• WHAT IS REQUIRED
Transcribe every record beneath, precisely as written.

Dataset entries:

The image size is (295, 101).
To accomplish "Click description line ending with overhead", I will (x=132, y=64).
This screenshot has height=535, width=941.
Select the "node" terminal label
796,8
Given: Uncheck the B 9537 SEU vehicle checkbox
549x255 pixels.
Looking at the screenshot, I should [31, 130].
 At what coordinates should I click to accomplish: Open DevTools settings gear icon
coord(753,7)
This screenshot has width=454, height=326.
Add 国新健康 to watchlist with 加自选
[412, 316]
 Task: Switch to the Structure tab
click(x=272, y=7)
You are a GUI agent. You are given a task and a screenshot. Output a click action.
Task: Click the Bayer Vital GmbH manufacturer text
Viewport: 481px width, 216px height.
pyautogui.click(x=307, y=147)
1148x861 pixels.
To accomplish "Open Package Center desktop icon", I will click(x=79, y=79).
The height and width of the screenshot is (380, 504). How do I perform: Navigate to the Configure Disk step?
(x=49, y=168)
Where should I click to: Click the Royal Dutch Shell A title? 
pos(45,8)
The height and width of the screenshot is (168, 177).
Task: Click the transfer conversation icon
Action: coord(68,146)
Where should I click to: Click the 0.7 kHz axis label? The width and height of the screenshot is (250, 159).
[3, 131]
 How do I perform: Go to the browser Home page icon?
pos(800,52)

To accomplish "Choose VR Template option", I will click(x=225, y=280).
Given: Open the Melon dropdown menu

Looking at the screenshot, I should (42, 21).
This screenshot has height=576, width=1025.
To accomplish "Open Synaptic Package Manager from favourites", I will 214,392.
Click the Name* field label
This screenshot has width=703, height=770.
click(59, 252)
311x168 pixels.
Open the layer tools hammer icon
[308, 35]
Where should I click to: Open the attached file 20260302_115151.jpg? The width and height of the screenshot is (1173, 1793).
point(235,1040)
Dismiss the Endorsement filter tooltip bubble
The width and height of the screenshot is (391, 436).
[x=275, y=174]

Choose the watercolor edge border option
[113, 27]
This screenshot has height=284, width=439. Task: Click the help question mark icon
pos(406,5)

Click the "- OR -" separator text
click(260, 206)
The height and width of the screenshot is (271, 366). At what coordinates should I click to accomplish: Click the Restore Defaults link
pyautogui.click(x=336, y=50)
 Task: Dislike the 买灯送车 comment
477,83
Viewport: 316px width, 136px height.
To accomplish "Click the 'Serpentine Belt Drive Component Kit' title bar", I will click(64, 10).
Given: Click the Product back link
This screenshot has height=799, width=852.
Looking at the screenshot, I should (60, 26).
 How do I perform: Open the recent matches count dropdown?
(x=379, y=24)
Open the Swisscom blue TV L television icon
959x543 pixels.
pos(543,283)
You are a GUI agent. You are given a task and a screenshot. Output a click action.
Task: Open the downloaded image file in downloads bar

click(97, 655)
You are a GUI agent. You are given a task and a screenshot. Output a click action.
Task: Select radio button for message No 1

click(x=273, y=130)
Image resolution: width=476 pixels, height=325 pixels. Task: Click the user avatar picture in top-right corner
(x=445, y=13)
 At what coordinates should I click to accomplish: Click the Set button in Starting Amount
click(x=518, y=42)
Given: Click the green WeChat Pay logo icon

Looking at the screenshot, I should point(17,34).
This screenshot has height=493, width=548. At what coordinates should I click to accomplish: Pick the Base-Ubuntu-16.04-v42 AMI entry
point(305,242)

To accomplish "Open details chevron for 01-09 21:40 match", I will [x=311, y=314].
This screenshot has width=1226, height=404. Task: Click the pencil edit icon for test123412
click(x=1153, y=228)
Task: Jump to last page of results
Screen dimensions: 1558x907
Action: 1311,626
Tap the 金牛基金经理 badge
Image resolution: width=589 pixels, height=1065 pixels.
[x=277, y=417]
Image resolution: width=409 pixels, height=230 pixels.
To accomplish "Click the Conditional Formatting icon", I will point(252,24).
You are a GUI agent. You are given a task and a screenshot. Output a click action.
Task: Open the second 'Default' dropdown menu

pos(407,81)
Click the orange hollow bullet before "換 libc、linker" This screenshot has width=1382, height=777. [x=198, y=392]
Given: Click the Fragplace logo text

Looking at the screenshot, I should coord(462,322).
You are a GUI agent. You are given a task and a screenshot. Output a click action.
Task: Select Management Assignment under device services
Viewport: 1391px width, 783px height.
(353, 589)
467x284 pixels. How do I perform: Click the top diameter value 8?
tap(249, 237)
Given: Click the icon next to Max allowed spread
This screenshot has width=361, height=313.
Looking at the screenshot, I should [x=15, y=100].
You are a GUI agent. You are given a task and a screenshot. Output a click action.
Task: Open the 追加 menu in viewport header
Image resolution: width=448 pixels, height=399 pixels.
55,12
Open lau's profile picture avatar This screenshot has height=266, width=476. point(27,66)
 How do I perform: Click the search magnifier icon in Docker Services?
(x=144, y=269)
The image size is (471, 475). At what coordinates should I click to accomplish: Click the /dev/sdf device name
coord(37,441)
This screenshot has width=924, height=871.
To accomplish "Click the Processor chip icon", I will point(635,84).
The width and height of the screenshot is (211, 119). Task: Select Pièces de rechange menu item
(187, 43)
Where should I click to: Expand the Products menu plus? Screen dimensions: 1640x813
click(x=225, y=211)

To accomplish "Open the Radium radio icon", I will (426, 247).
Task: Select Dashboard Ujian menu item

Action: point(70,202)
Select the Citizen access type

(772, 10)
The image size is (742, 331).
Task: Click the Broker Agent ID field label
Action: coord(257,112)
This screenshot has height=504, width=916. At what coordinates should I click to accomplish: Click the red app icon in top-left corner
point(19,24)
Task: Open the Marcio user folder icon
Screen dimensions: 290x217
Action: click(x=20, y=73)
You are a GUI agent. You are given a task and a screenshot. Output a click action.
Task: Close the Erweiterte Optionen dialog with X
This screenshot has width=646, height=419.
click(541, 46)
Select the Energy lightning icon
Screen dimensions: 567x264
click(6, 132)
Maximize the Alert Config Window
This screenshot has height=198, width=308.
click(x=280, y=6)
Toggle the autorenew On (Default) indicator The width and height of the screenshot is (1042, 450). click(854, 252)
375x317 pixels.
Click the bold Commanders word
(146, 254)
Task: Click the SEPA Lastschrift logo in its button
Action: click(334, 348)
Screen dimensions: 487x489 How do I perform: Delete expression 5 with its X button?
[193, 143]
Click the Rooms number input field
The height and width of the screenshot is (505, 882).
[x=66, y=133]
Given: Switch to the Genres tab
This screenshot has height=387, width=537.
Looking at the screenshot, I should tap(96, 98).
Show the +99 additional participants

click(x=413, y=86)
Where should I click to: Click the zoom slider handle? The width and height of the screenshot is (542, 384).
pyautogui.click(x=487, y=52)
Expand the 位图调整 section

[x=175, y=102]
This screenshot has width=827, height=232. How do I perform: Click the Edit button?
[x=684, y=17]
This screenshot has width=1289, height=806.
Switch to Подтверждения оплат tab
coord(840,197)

• EXERCISE SOLUTION
The image size is (295, 101).
To accomplish "Click description line ending with overhead", I will (x=132, y=64).
This screenshot has height=535, width=941.
Select the "node" terminal label
796,8
Given: Uncheck the B 9537 SEU vehicle checkbox
549x255 pixels.
Looking at the screenshot, I should [31, 130].
 At what coordinates should I click to accomplish: Open DevTools settings gear icon
coord(753,7)
This screenshot has width=454, height=326.
Add 国新健康 to watchlist with 加自选
[412, 316]
 Task: Switch to the Structure tab
click(x=272, y=7)
You are a GUI agent. You are given a task and a screenshot. Output a click action.
Task: Click the Bayer Vital GmbH manufacturer text
Viewport: 481px width, 216px height.
pyautogui.click(x=307, y=147)
1148x861 pixels.
To accomplish "Open Package Center desktop icon", I will click(x=79, y=79).
The height and width of the screenshot is (380, 504). How do I perform: Navigate to the Configure Disk step?
(x=49, y=168)
Where should I click to: Click the Royal Dutch Shell A title? 
pos(45,8)
The height and width of the screenshot is (168, 177).
Task: Click the transfer conversation icon
Action: coord(68,146)
Where should I click to: Click the 0.7 kHz axis label? The width and height of the screenshot is (250, 159).
[3, 131]
 How do I perform: Go to the browser Home page icon?
pos(800,52)

To accomplish "Choose VR Template option", I will click(x=225, y=280).
Given: Open the Melon dropdown menu

Looking at the screenshot, I should (42, 21).
This screenshot has height=576, width=1025.
To accomplish "Open Synaptic Package Manager from favourites", I will 214,392.
Click the Name* field label
This screenshot has width=703, height=770.
click(59, 252)
311x168 pixels.
Open the layer tools hammer icon
[308, 35]
Where should I click to: Open the attached file 20260302_115151.jpg? The width and height of the screenshot is (1173, 1793).
point(235,1040)
Dismiss the Endorsement filter tooltip bubble
The width and height of the screenshot is (391, 436).
[x=275, y=174]

Choose the watercolor edge border option
[113, 27]
This screenshot has height=284, width=439. Task: Click the help question mark icon
pos(406,5)

Click the "- OR -" separator text
click(260, 206)
The height and width of the screenshot is (271, 366). At what coordinates should I click to accomplish: Click the Restore Defaults link
pyautogui.click(x=336, y=50)
 Task: Dislike the 买灯送车 comment
477,83
Viewport: 316px width, 136px height.
To accomplish "Click the 'Serpentine Belt Drive Component Kit' title bar", I will click(64, 10).
Given: Click the Product back link
This screenshot has height=799, width=852.
Looking at the screenshot, I should (60, 26).
 How do I perform: Open the recent matches count dropdown?
(x=379, y=24)
Open the Swisscom blue TV L television icon
959x543 pixels.
pos(543,283)
You are a GUI agent. You are given a task and a screenshot. Output a click action.
Task: Open the downloaded image file in downloads bar

click(97, 655)
You are a GUI agent. You are given a task and a screenshot. Output a click action.
Task: Select radio button for message No 1

click(x=273, y=130)
Image resolution: width=476 pixels, height=325 pixels. Task: Click the user avatar picture in top-right corner
(x=445, y=13)
 At what coordinates should I click to accomplish: Click the Set button in Starting Amount
click(x=518, y=42)
Given: Click the green WeChat Pay logo icon

Looking at the screenshot, I should point(17,34).
This screenshot has height=493, width=548. At what coordinates should I click to accomplish: Pick the Base-Ubuntu-16.04-v42 AMI entry
point(305,242)

To accomplish "Open details chevron for 01-09 21:40 match", I will [x=311, y=314].
This screenshot has width=1226, height=404. Task: Click the pencil edit icon for test123412
click(x=1153, y=228)
Task: Jump to last page of results
Screen dimensions: 1558x907
Action: 1311,626
Tap the 金牛基金经理 badge
Image resolution: width=589 pixels, height=1065 pixels.
[x=277, y=417]
Image resolution: width=409 pixels, height=230 pixels.
To accomplish "Click the Conditional Formatting icon", I will point(252,24).
You are a GUI agent. You are given a task and a screenshot. Output a click action.
Task: Open the second 'Default' dropdown menu

pos(407,81)
Click the orange hollow bullet before "換 libc、linker" This screenshot has width=1382, height=777. [x=198, y=392]
Given: Click the Fragplace logo text

Looking at the screenshot, I should coord(462,322).
You are a GUI agent. You are given a task and a screenshot. Output a click action.
Task: Select Management Assignment under device services
Viewport: 1391px width, 783px height.
(353, 589)
467x284 pixels. How do I perform: Click the top diameter value 8?
tap(249, 237)
Given: Click the icon next to Max allowed spread
This screenshot has width=361, height=313.
Looking at the screenshot, I should [x=15, y=100].
You are a GUI agent. You are given a task and a screenshot. Output a click action.
Task: Open the 追加 menu in viewport header
Image resolution: width=448 pixels, height=399 pixels.
55,12
Open lau's profile picture avatar This screenshot has height=266, width=476. point(27,66)
 How do I perform: Click the search magnifier icon in Docker Services?
(x=144, y=269)
The image size is (471, 475). At what coordinates should I click to accomplish: Click the /dev/sdf device name
coord(37,441)
This screenshot has width=924, height=871.
To accomplish "Click the Processor chip icon", I will point(635,84).
The width and height of the screenshot is (211, 119). Task: Select Pièces de rechange menu item
(187, 43)
Where should I click to: Expand the Products menu plus? Screen dimensions: 1640x813
click(x=225, y=211)

To accomplish "Open the Radium radio icon", I will (426, 247).
Task: Select Dashboard Ujian menu item

Action: point(70,202)
Select the Citizen access type

(772, 10)
The image size is (742, 331).
Task: Click the Broker Agent ID field label
Action: coord(257,112)
This screenshot has height=504, width=916. At what coordinates should I click to accomplish: Click the red app icon in top-left corner
point(19,24)
Task: Open the Marcio user folder icon
Screen dimensions: 290x217
Action: click(x=20, y=73)
You are a GUI agent. You are given a task and a screenshot. Output a click action.
Task: Close the Erweiterte Optionen dialog with X
This screenshot has width=646, height=419.
click(541, 46)
Select the Energy lightning icon
Screen dimensions: 567x264
click(6, 132)
Maximize the Alert Config Window
This screenshot has height=198, width=308.
click(x=280, y=6)
Toggle the autorenew On (Default) indicator The width and height of the screenshot is (1042, 450). click(854, 252)
375x317 pixels.
Click the bold Commanders word
(146, 254)
Task: Click the SEPA Lastschrift logo in its button
Action: click(334, 348)
Screen dimensions: 487x489 How do I perform: Delete expression 5 with its X button?
[193, 143]
Click the Rooms number input field
The height and width of the screenshot is (505, 882).
[x=66, y=133]
Given: Switch to the Genres tab
This screenshot has height=387, width=537.
Looking at the screenshot, I should tap(96, 98).
Show the +99 additional participants

click(x=413, y=86)
Where should I click to: Click the zoom slider handle? The width and height of the screenshot is (542, 384).
pyautogui.click(x=487, y=52)
Expand the 位图调整 section

[x=175, y=102]
This screenshot has width=827, height=232. How do I perform: Click the Edit button?
[x=684, y=17]
This screenshot has width=1289, height=806.
Switch to Подтверждения оплат tab
coord(840,197)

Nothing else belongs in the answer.